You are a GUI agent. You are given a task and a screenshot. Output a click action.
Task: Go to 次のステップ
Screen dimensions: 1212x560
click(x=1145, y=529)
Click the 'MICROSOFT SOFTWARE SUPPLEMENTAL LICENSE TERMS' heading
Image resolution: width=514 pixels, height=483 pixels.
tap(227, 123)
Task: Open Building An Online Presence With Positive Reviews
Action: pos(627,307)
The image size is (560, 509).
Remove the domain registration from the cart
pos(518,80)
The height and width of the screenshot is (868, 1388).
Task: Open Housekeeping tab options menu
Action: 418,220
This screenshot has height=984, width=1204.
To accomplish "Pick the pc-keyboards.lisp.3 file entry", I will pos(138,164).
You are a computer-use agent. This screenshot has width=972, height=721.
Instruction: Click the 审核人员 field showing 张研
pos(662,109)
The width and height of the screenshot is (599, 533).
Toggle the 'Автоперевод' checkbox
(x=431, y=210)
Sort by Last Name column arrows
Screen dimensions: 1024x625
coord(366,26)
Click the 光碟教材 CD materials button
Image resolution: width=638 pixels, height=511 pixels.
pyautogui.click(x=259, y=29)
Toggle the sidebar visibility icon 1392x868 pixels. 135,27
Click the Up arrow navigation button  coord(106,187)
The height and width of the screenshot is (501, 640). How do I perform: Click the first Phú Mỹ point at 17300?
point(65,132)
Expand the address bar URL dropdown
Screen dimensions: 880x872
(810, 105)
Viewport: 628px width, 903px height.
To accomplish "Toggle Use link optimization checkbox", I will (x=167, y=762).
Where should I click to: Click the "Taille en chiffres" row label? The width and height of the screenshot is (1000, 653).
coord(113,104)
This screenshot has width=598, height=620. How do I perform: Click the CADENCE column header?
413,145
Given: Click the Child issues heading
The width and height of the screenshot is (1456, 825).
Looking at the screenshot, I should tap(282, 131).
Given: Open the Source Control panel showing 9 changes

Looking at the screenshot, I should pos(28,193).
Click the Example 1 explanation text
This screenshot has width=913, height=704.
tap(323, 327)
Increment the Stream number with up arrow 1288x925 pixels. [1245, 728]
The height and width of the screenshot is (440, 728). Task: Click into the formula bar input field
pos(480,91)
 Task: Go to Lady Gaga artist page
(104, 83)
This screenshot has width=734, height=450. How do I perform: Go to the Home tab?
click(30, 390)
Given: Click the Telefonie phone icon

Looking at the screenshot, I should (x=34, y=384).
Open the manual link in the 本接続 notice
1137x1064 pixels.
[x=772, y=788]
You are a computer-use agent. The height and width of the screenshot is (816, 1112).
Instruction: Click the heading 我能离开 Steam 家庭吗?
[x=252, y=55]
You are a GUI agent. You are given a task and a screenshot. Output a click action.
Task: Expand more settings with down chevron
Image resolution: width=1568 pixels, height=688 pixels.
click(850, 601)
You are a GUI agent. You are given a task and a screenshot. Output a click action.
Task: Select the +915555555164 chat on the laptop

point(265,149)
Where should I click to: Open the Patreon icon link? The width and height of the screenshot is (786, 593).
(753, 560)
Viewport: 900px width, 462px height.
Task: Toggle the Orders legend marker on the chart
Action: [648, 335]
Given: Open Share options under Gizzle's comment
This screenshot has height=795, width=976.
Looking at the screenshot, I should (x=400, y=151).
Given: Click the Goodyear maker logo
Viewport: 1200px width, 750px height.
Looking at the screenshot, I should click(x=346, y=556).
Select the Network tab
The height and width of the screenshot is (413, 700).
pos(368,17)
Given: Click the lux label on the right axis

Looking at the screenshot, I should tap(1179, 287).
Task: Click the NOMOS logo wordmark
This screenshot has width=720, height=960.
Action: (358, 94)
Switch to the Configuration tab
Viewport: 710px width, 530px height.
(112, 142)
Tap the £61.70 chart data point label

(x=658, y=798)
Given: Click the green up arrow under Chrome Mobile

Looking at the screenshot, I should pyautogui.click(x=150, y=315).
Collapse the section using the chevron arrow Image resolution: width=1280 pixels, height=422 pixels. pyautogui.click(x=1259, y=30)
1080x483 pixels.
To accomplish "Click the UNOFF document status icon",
--*--
Exercise directions: Return the entries in full, keeping every line exactly as it is.

Answer to this exercise:
You are a GUI agent. You are given a task and a screenshot. Output a click action.
Task: Go to 次のステップ
Screen dimensions: 1212x560
click(x=1145, y=529)
Click the 'MICROSOFT SOFTWARE SUPPLEMENTAL LICENSE TERMS' heading
Image resolution: width=514 pixels, height=483 pixels.
tap(227, 123)
Task: Open Building An Online Presence With Positive Reviews
Action: pos(627,307)
The image size is (560, 509).
Remove the domain registration from the cart
pos(518,80)
The height and width of the screenshot is (868, 1388).
Task: Open Housekeeping tab options menu
Action: 418,220
This screenshot has height=984, width=1204.
To accomplish "Pick the pc-keyboards.lisp.3 file entry", I will pos(138,164).
You are a computer-use agent. This screenshot has width=972, height=721.
Instruction: Click the 审核人员 field showing 张研
pos(662,109)
The width and height of the screenshot is (599, 533).
Toggle the 'Автоперевод' checkbox
(x=431, y=210)
Sort by Last Name column arrows
Screen dimensions: 1024x625
coord(366,26)
Click the 光碟教材 CD materials button
Image resolution: width=638 pixels, height=511 pixels.
pyautogui.click(x=259, y=29)
Toggle the sidebar visibility icon 1392x868 pixels. 135,27
Click the Up arrow navigation button  coord(106,187)
The height and width of the screenshot is (501, 640). How do I perform: Click the first Phú Mỹ point at 17300?
point(65,132)
Expand the address bar URL dropdown
Screen dimensions: 880x872
(810, 105)
Viewport: 628px width, 903px height.
To accomplish "Toggle Use link optimization checkbox", I will (x=167, y=762).
Where should I click to: Click the "Taille en chiffres" row label? The width and height of the screenshot is (1000, 653).
coord(113,104)
This screenshot has width=598, height=620. How do I perform: Click the CADENCE column header?
413,145
Given: Click the Child issues heading
The width and height of the screenshot is (1456, 825).
Looking at the screenshot, I should tap(282, 131).
Given: Open the Source Control panel showing 9 changes

Looking at the screenshot, I should pos(28,193).
Click the Example 1 explanation text
This screenshot has width=913, height=704.
tap(323, 327)
Increment the Stream number with up arrow 1288x925 pixels. [1245, 728]
The height and width of the screenshot is (440, 728). Task: Click into the formula bar input field
pos(480,91)
 Task: Go to Lady Gaga artist page
(104, 83)
This screenshot has width=734, height=450. How do I perform: Go to the Home tab?
click(30, 390)
Given: Click the Telefonie phone icon

Looking at the screenshot, I should (x=34, y=384).
Open the manual link in the 本接続 notice
1137x1064 pixels.
[x=772, y=788]
You are a computer-use agent. The height and width of the screenshot is (816, 1112).
Instruction: Click the heading 我能离开 Steam 家庭吗?
[x=252, y=55]
You are a GUI agent. You are given a task and a screenshot. Output a click action.
Task: Expand more settings with down chevron
Image resolution: width=1568 pixels, height=688 pixels.
click(850, 601)
You are a GUI agent. You are given a task and a screenshot. Output a click action.
Task: Select the +915555555164 chat on the laptop

point(265,149)
Where should I click to: Open the Patreon icon link? The width and height of the screenshot is (786, 593).
(753, 560)
Viewport: 900px width, 462px height.
Task: Toggle the Orders legend marker on the chart
Action: [648, 335]
Given: Open Share options under Gizzle's comment
This screenshot has height=795, width=976.
Looking at the screenshot, I should (x=400, y=151).
Given: Click the Goodyear maker logo
Viewport: 1200px width, 750px height.
Looking at the screenshot, I should click(x=346, y=556).
Select the Network tab
The height and width of the screenshot is (413, 700).
pos(368,17)
Given: Click the lux label on the right axis

Looking at the screenshot, I should tap(1179, 287).
Task: Click the NOMOS logo wordmark
This screenshot has width=720, height=960.
Action: (358, 94)
Switch to the Configuration tab
Viewport: 710px width, 530px height.
(112, 142)
Tap the £61.70 chart data point label

(x=658, y=798)
Given: Click the green up arrow under Chrome Mobile

Looking at the screenshot, I should pyautogui.click(x=150, y=315).
Collapse the section using the chevron arrow Image resolution: width=1280 pixels, height=422 pixels. pyautogui.click(x=1259, y=30)
1080x483 pixels.
To accomplish "Click the UNOFF document status icon",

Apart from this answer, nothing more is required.